Google's "auto-generated" transcript is overall impressively good. But I'd like to point out that many of its errors are not due to noise, speaking style, etc. — but rather to a lack of common-sense reasoning about the context. For example:

Your browser does not support the audio element.

So I first want to start with the inspirations for this talk.
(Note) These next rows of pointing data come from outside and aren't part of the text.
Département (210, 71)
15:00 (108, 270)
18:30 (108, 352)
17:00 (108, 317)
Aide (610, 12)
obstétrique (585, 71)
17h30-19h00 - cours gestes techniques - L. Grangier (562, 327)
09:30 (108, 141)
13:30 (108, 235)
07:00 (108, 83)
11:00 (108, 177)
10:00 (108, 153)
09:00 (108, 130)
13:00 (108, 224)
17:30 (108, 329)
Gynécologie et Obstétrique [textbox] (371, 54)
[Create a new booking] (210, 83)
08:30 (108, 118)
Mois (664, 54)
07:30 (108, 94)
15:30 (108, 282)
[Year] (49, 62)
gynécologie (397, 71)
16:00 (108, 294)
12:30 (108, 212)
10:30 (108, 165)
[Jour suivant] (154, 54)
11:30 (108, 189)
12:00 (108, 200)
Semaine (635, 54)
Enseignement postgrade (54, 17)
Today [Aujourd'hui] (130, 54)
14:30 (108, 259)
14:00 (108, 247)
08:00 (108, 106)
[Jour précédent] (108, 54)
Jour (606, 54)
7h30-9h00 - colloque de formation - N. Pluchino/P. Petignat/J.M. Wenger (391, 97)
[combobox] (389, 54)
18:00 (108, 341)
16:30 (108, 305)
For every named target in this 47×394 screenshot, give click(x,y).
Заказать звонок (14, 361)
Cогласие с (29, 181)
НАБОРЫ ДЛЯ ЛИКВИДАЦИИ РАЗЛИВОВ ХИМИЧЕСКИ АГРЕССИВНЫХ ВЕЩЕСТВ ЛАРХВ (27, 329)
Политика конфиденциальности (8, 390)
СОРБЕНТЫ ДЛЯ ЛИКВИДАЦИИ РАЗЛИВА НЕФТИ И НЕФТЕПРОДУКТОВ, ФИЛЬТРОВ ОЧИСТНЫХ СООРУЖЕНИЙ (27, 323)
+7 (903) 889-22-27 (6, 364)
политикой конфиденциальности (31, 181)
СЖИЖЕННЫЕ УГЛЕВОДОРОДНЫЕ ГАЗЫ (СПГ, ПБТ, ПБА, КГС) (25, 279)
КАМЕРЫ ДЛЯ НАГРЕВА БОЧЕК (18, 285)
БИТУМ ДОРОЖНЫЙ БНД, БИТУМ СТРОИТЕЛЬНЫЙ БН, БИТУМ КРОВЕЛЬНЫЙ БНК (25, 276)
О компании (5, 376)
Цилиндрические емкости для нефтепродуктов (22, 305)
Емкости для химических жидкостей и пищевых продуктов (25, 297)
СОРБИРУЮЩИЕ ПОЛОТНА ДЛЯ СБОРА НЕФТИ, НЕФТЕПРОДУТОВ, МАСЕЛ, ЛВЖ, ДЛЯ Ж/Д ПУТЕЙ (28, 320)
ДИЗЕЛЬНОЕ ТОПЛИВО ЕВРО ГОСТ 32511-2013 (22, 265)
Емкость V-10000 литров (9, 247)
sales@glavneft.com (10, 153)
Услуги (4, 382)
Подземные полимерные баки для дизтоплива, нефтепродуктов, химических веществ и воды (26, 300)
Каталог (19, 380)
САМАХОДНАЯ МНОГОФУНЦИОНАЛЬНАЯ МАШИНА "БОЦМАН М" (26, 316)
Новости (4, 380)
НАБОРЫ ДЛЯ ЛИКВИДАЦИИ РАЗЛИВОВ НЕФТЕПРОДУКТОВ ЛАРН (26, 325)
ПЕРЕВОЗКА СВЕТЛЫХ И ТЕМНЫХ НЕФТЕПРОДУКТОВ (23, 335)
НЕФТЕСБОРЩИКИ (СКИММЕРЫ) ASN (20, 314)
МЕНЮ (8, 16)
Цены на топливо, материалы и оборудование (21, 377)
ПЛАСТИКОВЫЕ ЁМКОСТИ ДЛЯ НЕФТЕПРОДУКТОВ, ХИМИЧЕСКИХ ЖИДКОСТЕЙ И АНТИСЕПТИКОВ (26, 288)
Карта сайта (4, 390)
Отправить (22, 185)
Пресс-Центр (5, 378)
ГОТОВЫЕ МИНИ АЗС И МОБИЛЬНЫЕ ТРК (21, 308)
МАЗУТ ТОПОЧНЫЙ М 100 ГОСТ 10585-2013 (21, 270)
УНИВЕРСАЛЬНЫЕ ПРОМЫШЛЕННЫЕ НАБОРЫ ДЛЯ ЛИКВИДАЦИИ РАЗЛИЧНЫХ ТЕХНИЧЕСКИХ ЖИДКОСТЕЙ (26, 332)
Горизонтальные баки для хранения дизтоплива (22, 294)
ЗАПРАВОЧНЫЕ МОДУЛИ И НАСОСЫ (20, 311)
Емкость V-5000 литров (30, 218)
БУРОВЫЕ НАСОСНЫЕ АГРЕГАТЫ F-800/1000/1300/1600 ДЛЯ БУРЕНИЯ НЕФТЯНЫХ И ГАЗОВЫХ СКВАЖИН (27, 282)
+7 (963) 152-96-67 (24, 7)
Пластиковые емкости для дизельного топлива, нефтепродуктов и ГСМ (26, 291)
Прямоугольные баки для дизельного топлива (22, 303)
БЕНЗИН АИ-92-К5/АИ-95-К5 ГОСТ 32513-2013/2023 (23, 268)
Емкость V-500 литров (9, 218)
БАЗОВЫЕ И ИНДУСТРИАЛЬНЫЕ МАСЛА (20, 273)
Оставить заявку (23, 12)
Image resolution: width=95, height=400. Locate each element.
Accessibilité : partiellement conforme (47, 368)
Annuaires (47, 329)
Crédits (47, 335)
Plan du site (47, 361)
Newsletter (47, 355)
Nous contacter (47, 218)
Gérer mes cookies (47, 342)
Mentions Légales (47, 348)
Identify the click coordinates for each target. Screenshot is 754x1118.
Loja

And the inspirations are my two thesis advisors at MIT:

Nat Durlach, on the left,

uh who died last year,

and Lou Breda, on the right,

from a 1993 picture.

Auto-generated transcript (line breaks as given):

so I first want to

start with the inspirations for this

talk and the inspirations are my two

thesis advisors at MIT

NAT direct on the Left who died last

year

and Lou Breda on the right from a 1993

picture

That's two substitutions in 41 words (leaving out the filled pause "uh"), for a Word Error Rate of 4.9%, which is excellent. But it's obvious from context that "NAT direct" should be the name of one of the two cited thesis advisors — and "NAT direct" is not a plausible thesis advisor, even at MIT.
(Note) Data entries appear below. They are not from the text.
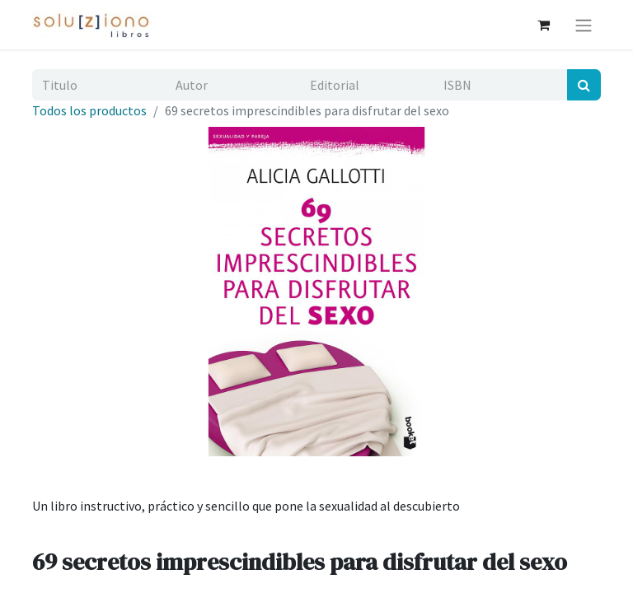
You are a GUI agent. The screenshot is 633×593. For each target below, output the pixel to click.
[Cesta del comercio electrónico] (543, 24)
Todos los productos (89, 110)
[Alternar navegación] (583, 25)
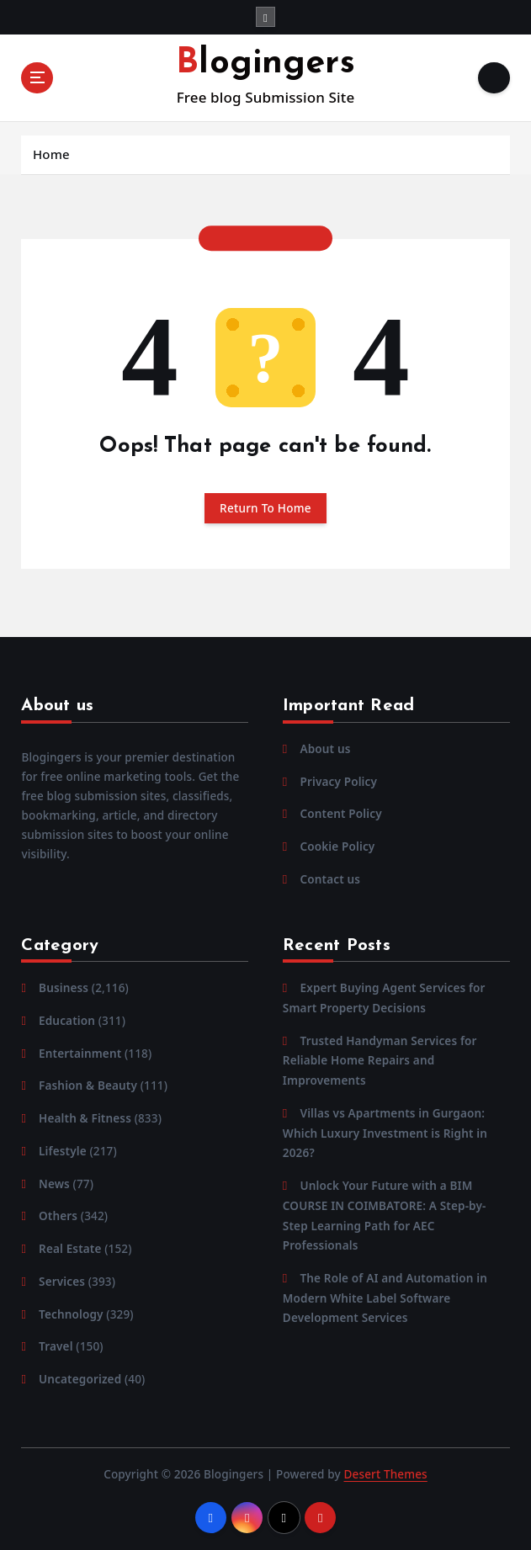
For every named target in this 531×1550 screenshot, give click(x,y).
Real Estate (70, 1248)
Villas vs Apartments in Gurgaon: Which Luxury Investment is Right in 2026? (385, 1133)
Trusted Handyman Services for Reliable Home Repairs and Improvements (380, 1060)
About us (325, 748)
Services (62, 1281)
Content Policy (340, 813)
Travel (56, 1346)
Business (63, 987)
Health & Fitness (85, 1118)
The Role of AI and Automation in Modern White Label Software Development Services (385, 1298)
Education (67, 1020)
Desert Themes (385, 1474)
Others (58, 1216)
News (54, 1184)
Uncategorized (80, 1379)
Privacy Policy (338, 781)
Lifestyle (63, 1151)
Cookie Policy (337, 846)
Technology (71, 1314)
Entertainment (80, 1053)
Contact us (330, 879)
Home (51, 154)
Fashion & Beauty (88, 1085)
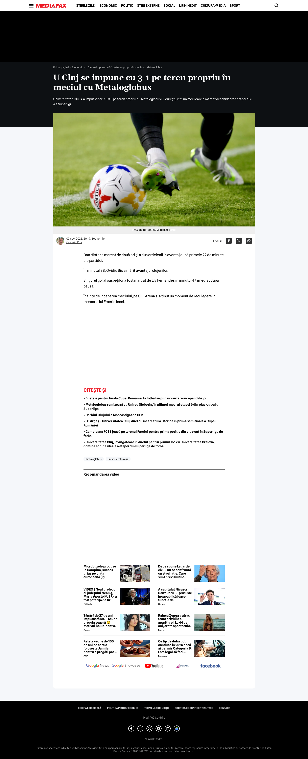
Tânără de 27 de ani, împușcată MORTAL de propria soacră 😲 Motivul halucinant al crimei (100, 621)
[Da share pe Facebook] (229, 241)
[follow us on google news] (98, 666)
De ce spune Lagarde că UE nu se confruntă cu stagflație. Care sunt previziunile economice (174, 572)
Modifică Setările (154, 717)
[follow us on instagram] (182, 666)
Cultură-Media (213, 5)
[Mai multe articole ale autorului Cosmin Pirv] (60, 241)
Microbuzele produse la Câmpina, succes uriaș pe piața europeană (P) (100, 572)
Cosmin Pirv (74, 242)
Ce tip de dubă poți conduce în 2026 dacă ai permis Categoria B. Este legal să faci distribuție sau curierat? (175, 647)
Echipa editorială (89, 708)
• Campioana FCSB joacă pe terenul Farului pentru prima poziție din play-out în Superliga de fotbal (153, 434)
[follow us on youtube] (154, 666)
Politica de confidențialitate (194, 708)
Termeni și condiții (156, 708)
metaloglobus (94, 459)
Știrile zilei (86, 5)
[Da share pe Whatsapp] (249, 241)
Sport (235, 5)
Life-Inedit (188, 5)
A little before that, Michael gives the title of his talk in two languages:

Your browser does not support the audio element.

The auto-generated transcript:

the title of my talk today is

canoe schemata nama gary anaconda but

for those of you who don't understand

turkish this is speech recognition

what's left

We shouldn't expect the system to understand that

canoe schemata nama

is actually

Konuşma Tanıma

(Though some day!) But even those of us who don't know Turkish will recognize, hearing Michael talk, that there's a sequence of sounds that's in a different language — which he implicitly identifies as Turkish — and mapping those sounds onto "canoe schemata nama" etc. is not the right thing to do.

Today's best quality speech-to-text is sometimes very good, though as Michael explains, things like noise, casual conversation and overlapping speech can multiply error rates by large factors.

But even when the best current systems are working well, many of the remaining errors result from failing to apply common-sense reasoning to the content that's correctly recognized. YouTube's auto-generated transcripts are an unbounded source of examples.